Tyrone disse: “Minha esposa é médica. Ela é exigente com cuidados com a pele. Só usa linhas clínicas.”
Dito isso ele desligou.
No quarto, Aella já estava deitada.
Tyrone ficou à cabeceira, olhando para suas costas por um longo tempo.
Não disse uma palavra, apenas levou a xícara vazia embora.
A noite caiu. Ele fumava sozinho na varanda.
Desde que se lembrava, seu pai havia traído sua esposa e gerado um filho fora do casamento, a vida de seus eram brigas sem fim.
O lar era um campo de batalha, pesado, sufocante.
Naquela época, nada o assustava mais do que voltar para casa.
Ele jurou que, quando se casasse, seria fiel à esposa e à família.
A tragédia de seus pais nunca seria a dele.
Agora, ele parecia ainda pior do que seu pai jamais foi.
Zera havia sido destruída pelo avô, e por ele.
Para proteger Zera e seu filho, ele reivindicou a criança, e essa reivindicação rachou seu casamento.
Ele pensou que décadas do amor de Aella os sustentariam nessa tempestade.
Em vez disso, tudo escapou de seu controle.
Se queria um casamento estável e duradouro, precisava usar a alavanca certa.
Acreditava que o casamento precisava ser administrado, como qualquer negócio.
Seus pais foram um casamento de conveniência e deram certo sem amor.
Se seu pai conseguiu, ele também conseguiria.
Mesmo que Aella o odiasse, temporariamente.
“Senhor Tyrone, o jantar está pronto. Se não houver mais nada, vou voltar para a propriedade.”
A voz de Emma o tirou de seus pensamentos.
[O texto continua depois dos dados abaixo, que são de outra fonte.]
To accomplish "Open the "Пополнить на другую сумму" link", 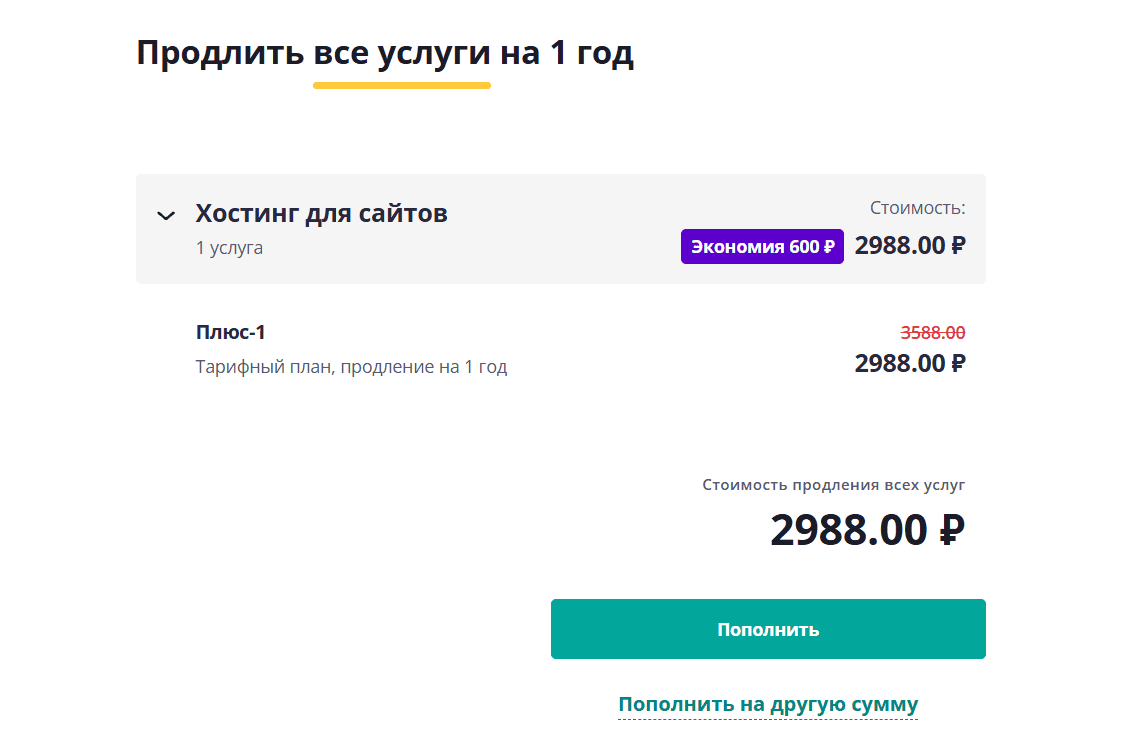I will pyautogui.click(x=768, y=704).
Ele esmagou o cigarro e entrou.
À beira da cama, virou Aella para si. “Coma algo antes de dormir.”
Ela resistiu.
Observando cada nuance em seu rosto, Tyrone disse: “Preciso te lembrar do que está escrito no nosso contrato?”
Ela engoliu a raiva e sentou-se.
Ele se inclinou e estendeu a mão. “Consegue andar?”
Sem esperar a resposta, a pegou no colo.
Ele a ajudou a comer o jantar, conduziu-a até o banheiro para o banho e, de volta à cama, ela o seguiu sem resistência, obediente como uma marionete presa por fios invisíveis.
Ela sabia exatamente o motivo: ele só queria que ela se recuperasse rápido para comparecer ao baile da Leadverse.
...
Nos olhos dela, ele viu claramente: pânico. Medo.
O peito dele falhou. Ele a soltou imediatamente.
…
Às 20h em ponto, Aella chegou ao baile da Leadverse no braço de Tyrone.
O presidente correu para recebê-los. “Sr. Winter, Sra. Winter, sejam bem-vindos.”
O aperto de mão de Tyrone foi educado, todo cavalheiro. “Sr. Townsend, muito obrigado.”
Segurando a mão de Aella, ele a conduziu pelo salão.
Ela observava os poderosos da cidade cumprimentarem-no e discretamente deslizou os dedos para fora dos dele.
Três anos de casamento, ele era o centro de todos os ambientes, ela já conhecia a coreografia.
“Tyrone.”
Uma voz familiar cortou a multidão.
Quando Aella olhou para cima, Zera já estava à frente dele.
As pessoas trocaram olhares.
Hunter, divertido, perguntou: “Vocês se conhecem?”
Tyrone virou a cabeça para Aella.
Ela continuou olhando para frente, deliberadamente ignorando seu olhar.